For the first time, the South Asian music festival Desifest will shut Water Street in Gastown for a 10-hour outdoor concert. Organizer Rina Gill estimates that at least 3,000 people will descend on the area on May 3 from throughout the Lower Mainland. Like the annual Tour de Gastown, Vancouver International Jazz Festival, Concours d’Elegance, and the Motorcycle Show n’ Shine, Desifest is an event that brings a sense of liveliness—and noise and crowds and a closed street—to the busy residential neighbourhood.
“We could have held it in Surrey,” Gill told the Georgia Straight in a phone interview, “but we wanted to bridge the gap, to introduce South Asian culture to the mainstream. That’s the mandate of Desifest: to share.”
Despite Gill’s compelling reason for adding yet another gathering to the downtown core, city staff worry that Vancouver’s tolerance for events and festivals is dwindling. According to a report presented to council on April 3, the number of city-approved festivals, races, parades, neighbourhood celebrations, and protests has more than doubled since 2000. A cap on the number of events approved for a single neighbourhood is something staff are looking into at the direction of council, according to the manager of the city’s film and special-events office.
“We’re at that fine point of people going, ‘Enough’s enough,’ ” Muriel Honey told the Straight. “I can just see the neighbourhood tolerances changing.…We maybe have to start setting limits.”
April is the start of the city’s events season, Honey said, which lasts through October. This year, along with the 546 events held in 2006 (2007 numbers are incomplete, due to the civic strike), the city approved seven new, large-scale events, most in the northwest area of the city. They are Desifest (Gastown); the Westside Cycling Classic (Point Grey); the 2008 BG Triathlon World Championships (West End); an expanded Car Free Day (Kits Point and Cambie, Denman, and Main streets); an extended Pride Parade (West End); the Nike Human Race (False Creek); and a Red Bull Soapbox Derby for adults (location TBA).
“We’ve talked [to race organizers] about running out to the PNE and ending their events at the PNE,” Honey said. “That’s a great spot. But they say, ‘Oh, no, we want to run around False Creek. We want to run over the Burrard Bridge and Cambie Bridge.’ So that’s why council wants to say, ‘If you want to do a new event, you gotta do it in South Vancouver or East Vancouver. Or you have to do it outside of downtown.’ ”
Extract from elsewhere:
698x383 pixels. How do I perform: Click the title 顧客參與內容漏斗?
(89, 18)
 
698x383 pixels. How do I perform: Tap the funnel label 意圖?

It’s not that residents are complainers, Honey said. It’s that the city’s core is not built for big gatherings. The Vancouver Art Gallery has become the default location for events, she said, and it’s not always appropriate as a hotel, a church, and a new ultra-swank apartment building stand nearby. For comparison’s sake, she said, in Seattle the 100,000-plus-attendees events are held on the grounds of the 1962 World’s Fair, which is a car-free plaza away from residential neighbourhoods. Vancouver has no equivalent, she said.
Indeed, Seattle Centre is an asset in a city that loves its festivals, according to Michael Killoran, Seattle’s director of arts and cultural affairs.
“For 35 years, it’s been the site of the festivals,” Killoran told the Straight, noting the area has built-in event facilities such as theatres, a science centre, and multipurpose buildings. He also noted that Seattle’s smaller festivals are more diffuse than Vancouver’s; neighbourhoods invite them in as a way to build character and revitalize.
“I’m not aware of any mounting resentment [about the number of events],” he said. “This office isn’t aware of complaints. I know there’s complaints sometimes about noise or traffic, but there’s such support for those activities.…I’m not aware of any efforts to stem the tide.”
At the start of the April 3 Vancouver city council meeting, Coun. Raymond Louie said he’s heard complaints. But speaking after the meeting, he noted that public events are becoming more important as the city’s private residences have become smaller, lacking back yards and living rooms.
“People need to be able to enjoy themselves out in the public realm because our private spaces are obviously shrinking due to economics,” he said. “I hope that people realize that they [events] are for the greater good, and these things are a positive for our city, to have people interact on our streets and to give people a fun alternative to staying inside.”
Louie, speaking as a mayoral candidate, said Vancouver should have a large events-designated plaza, but also that neighbourhoods in the southeast part of the city should have festivals as well. Despite the complaints, he sees more festivals, especially outside of downtown, as being important to the evolution of a better city.